==== DATA ====
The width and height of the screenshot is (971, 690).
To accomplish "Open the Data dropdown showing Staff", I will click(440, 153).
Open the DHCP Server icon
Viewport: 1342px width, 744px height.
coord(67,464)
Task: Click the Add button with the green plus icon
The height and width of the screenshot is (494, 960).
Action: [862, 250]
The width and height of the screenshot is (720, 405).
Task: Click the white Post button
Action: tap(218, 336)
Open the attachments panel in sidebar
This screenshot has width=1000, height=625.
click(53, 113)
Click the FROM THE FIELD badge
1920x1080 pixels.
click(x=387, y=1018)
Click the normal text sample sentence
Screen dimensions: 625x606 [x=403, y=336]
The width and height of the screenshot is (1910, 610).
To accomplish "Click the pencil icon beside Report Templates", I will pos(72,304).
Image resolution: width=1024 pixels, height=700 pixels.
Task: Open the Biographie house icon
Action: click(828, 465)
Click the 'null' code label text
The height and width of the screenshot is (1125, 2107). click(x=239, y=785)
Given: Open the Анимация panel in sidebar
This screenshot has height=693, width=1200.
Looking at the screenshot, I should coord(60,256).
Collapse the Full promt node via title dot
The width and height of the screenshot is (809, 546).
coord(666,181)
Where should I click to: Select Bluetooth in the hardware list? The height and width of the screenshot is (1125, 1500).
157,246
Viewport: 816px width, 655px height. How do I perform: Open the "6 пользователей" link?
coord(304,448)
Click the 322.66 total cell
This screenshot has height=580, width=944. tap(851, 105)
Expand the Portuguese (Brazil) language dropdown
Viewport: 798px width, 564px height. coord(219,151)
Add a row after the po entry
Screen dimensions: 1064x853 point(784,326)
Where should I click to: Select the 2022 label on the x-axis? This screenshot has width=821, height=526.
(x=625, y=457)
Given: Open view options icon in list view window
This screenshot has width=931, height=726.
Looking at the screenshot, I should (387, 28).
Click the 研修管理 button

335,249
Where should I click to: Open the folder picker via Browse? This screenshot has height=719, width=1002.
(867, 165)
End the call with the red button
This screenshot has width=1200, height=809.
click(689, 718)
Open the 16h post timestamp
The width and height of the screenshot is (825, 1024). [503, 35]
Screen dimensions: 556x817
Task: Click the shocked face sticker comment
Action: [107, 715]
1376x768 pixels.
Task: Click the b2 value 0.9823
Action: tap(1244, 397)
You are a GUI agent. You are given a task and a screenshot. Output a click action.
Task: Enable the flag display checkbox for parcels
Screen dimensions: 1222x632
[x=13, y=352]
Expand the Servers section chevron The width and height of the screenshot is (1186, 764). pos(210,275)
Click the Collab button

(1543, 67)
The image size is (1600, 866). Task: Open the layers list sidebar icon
====
◆ WHAT TO DO:
With nothing left out, print the data above exactly.

◆ WRITTEN SOLUTION:
The width and height of the screenshot is (971, 690).
To accomplish "Open the Data dropdown showing Staff", I will click(440, 153).
Open the DHCP Server icon
Viewport: 1342px width, 744px height.
coord(67,464)
Task: Click the Add button with the green plus icon
The height and width of the screenshot is (494, 960).
Action: [862, 250]
The width and height of the screenshot is (720, 405).
Task: Click the white Post button
Action: tap(218, 336)
Open the attachments panel in sidebar
This screenshot has width=1000, height=625.
click(53, 113)
Click the FROM THE FIELD badge
1920x1080 pixels.
click(x=387, y=1018)
Click the normal text sample sentence
Screen dimensions: 625x606 [x=403, y=336]
The width and height of the screenshot is (1910, 610).
To accomplish "Click the pencil icon beside Report Templates", I will pos(72,304).
Image resolution: width=1024 pixels, height=700 pixels.
Task: Open the Biographie house icon
Action: click(828, 465)
Click the 'null' code label text
The height and width of the screenshot is (1125, 2107). click(x=239, y=785)
Given: Open the Анимация panel in sidebar
This screenshot has height=693, width=1200.
Looking at the screenshot, I should coord(60,256).
Collapse the Full promt node via title dot
The width and height of the screenshot is (809, 546).
coord(666,181)
Where should I click to: Select Bluetooth in the hardware list? The height and width of the screenshot is (1125, 1500).
157,246
Viewport: 816px width, 655px height. How do I perform: Open the "6 пользователей" link?
coord(304,448)
Click the 322.66 total cell
This screenshot has height=580, width=944. tap(851, 105)
Expand the Portuguese (Brazil) language dropdown
Viewport: 798px width, 564px height. coord(219,151)
Add a row after the po entry
Screen dimensions: 1064x853 point(784,326)
Where should I click to: Select the 2022 label on the x-axis? This screenshot has width=821, height=526.
(x=625, y=457)
Given: Open view options icon in list view window
This screenshot has width=931, height=726.
Looking at the screenshot, I should (387, 28).
Click the 研修管理 button

335,249
Where should I click to: Open the folder picker via Browse? This screenshot has height=719, width=1002.
(867, 165)
End the call with the red button
This screenshot has width=1200, height=809.
click(689, 718)
Open the 16h post timestamp
The width and height of the screenshot is (825, 1024). [503, 35]
Screen dimensions: 556x817
Task: Click the shocked face sticker comment
Action: [107, 715]
1376x768 pixels.
Task: Click the b2 value 0.9823
Action: tap(1244, 397)
You are a GUI agent. You are given a task and a screenshot. Output a click action.
Task: Enable the flag display checkbox for parcels
Screen dimensions: 1222x632
[x=13, y=352]
Expand the Servers section chevron The width and height of the screenshot is (1186, 764). pos(210,275)
Click the Collab button

(1543, 67)
The image size is (1600, 866). Task: Open the layers list sidebar icon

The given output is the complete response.